God Bless America
1954, entre le Colorado et l’Utah. Une voiture abandonnée, des traces louches, une femme portée disparue et un avion sans pilote. Et au milieu, le shérif Nick Corey, enquêteur hors pair qui traîne un lourd passé – ses parents ont été retrouvés sauvagement assassinés quand il était tout jeune, et il a été condamné à tort. À ses côtés, un agent du FBI, spécialement envoyé par le président des États-Unis. Et si un complot militaire s’ajoutait à la cavale sanglante d’un tueur en série ?

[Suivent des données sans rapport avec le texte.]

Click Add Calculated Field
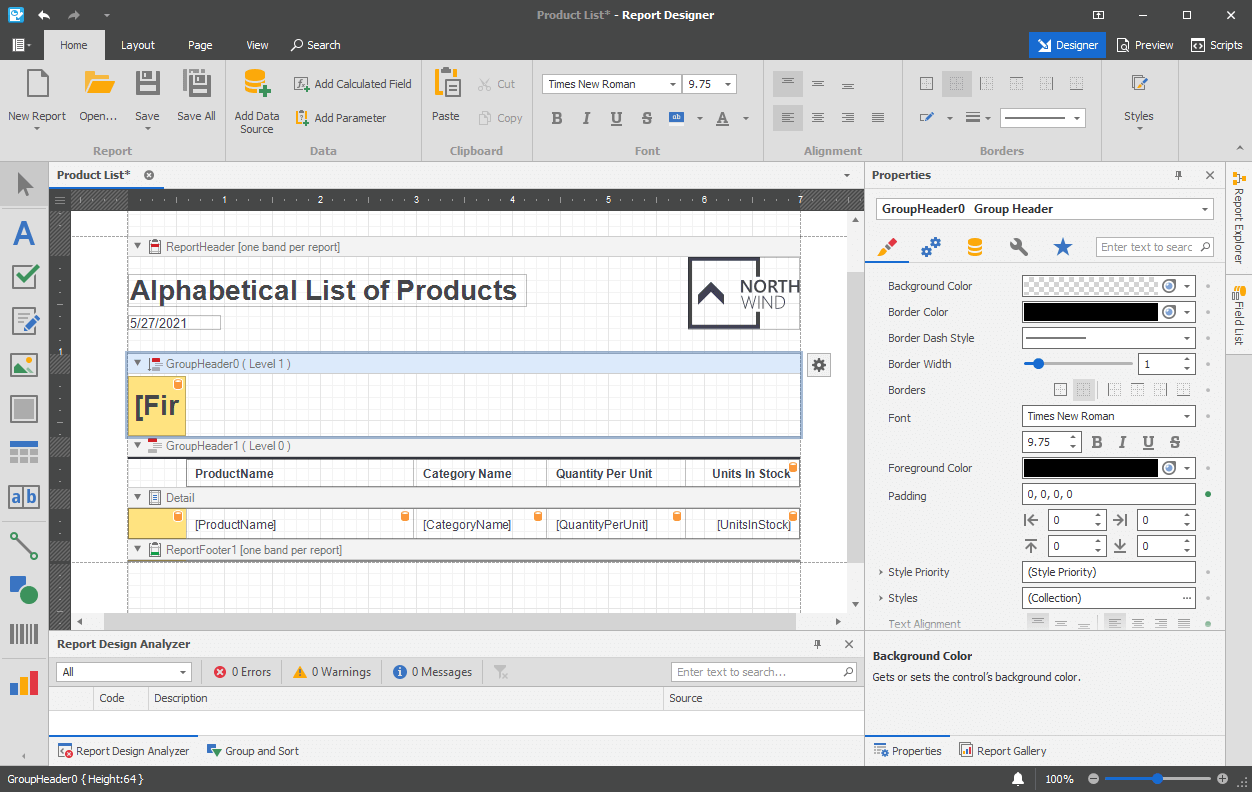This screenshot has width=1252, height=792. 352,83
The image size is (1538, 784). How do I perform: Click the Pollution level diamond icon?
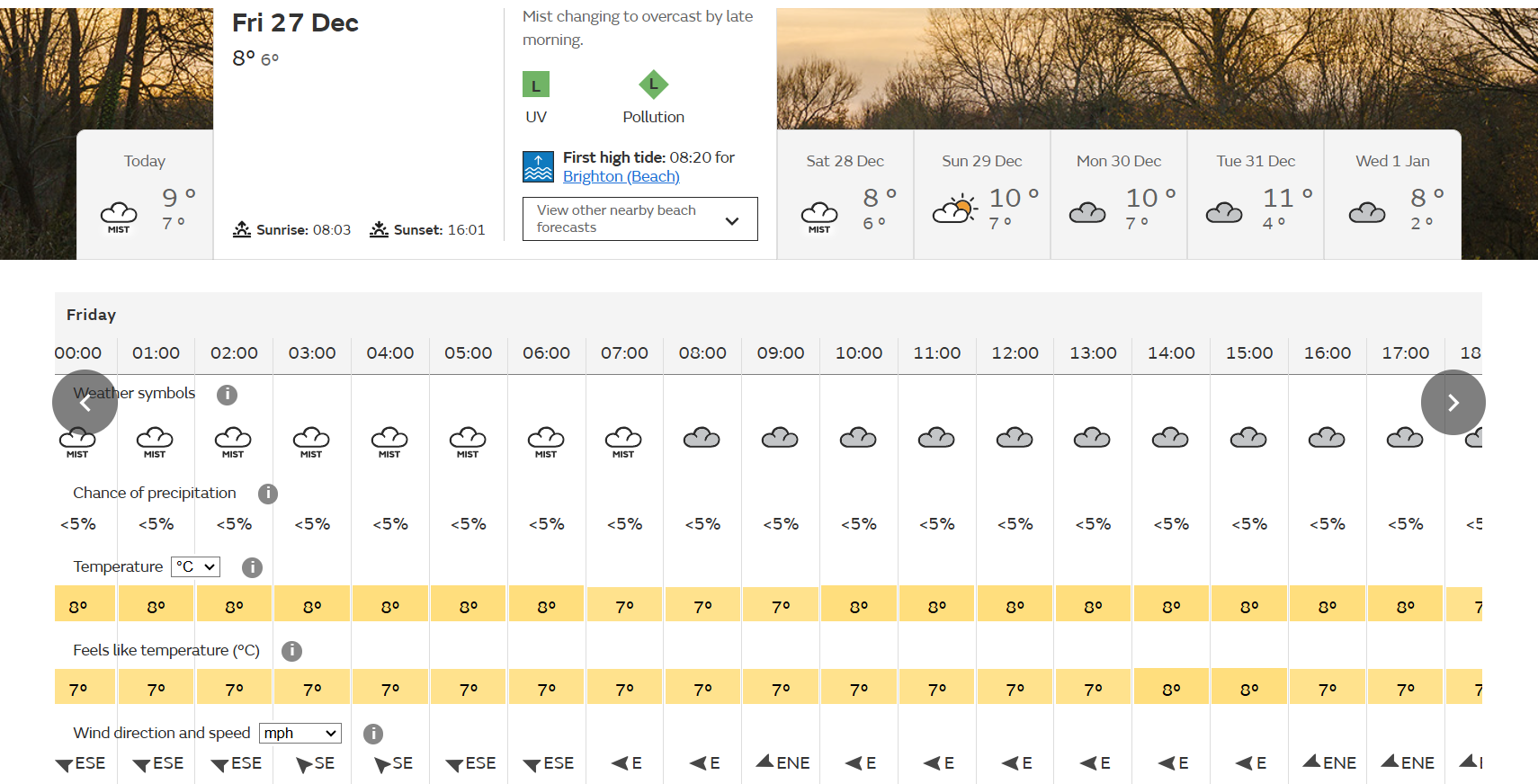pyautogui.click(x=654, y=85)

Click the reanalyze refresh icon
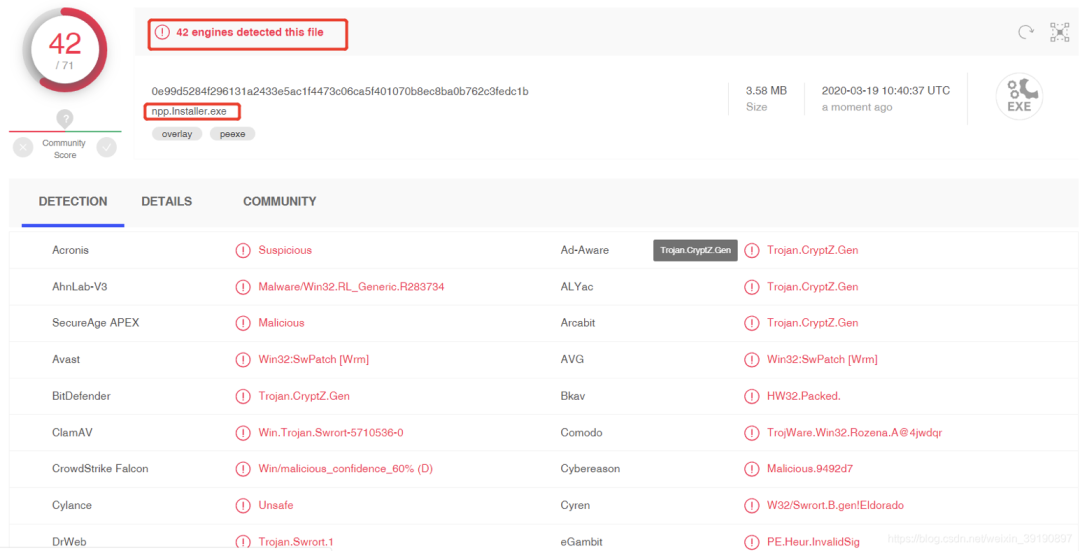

PF Radice, déjà auteur d‘Al Capone chez Sarbacane, adapte ici le roman noir français Le Cherokee, de Richard Morgiève. Et pour du noir, c’est du noir. Les meurtres s’enchaînent, toujours plus atroces (on est à la limite de l’horrifique par moments), le passé de Nick remonte et l’Amérique semble bien creuser sa tombe, entre homophobie, violences faites aux femmes, pauvreté largement répandue, et spectre d’une guerre nucléaire. C’est à tout cela que fait référence le titre choisi pour cette BD au format XXL, qui met superbement en valeur le noir et blanc expressif et charbonneux de PF Radice. L’ambiance rurale 50’s dépeinte, sale et sanguinolente, ici est bien loin du glamour coloré et lumineux de l’Amérique d’après-guerre, et le héros est de plus en plus fort et touchant à mesure de sa descente aux enfers. Alors, si l’album semble avoir du mal à se conclure, avec un final à rallonge qui fait traîner le climax, il demeure un des meilleurs polars traditionnels en BD depuis longtemps, idéal pour l’été (mais pas seulement).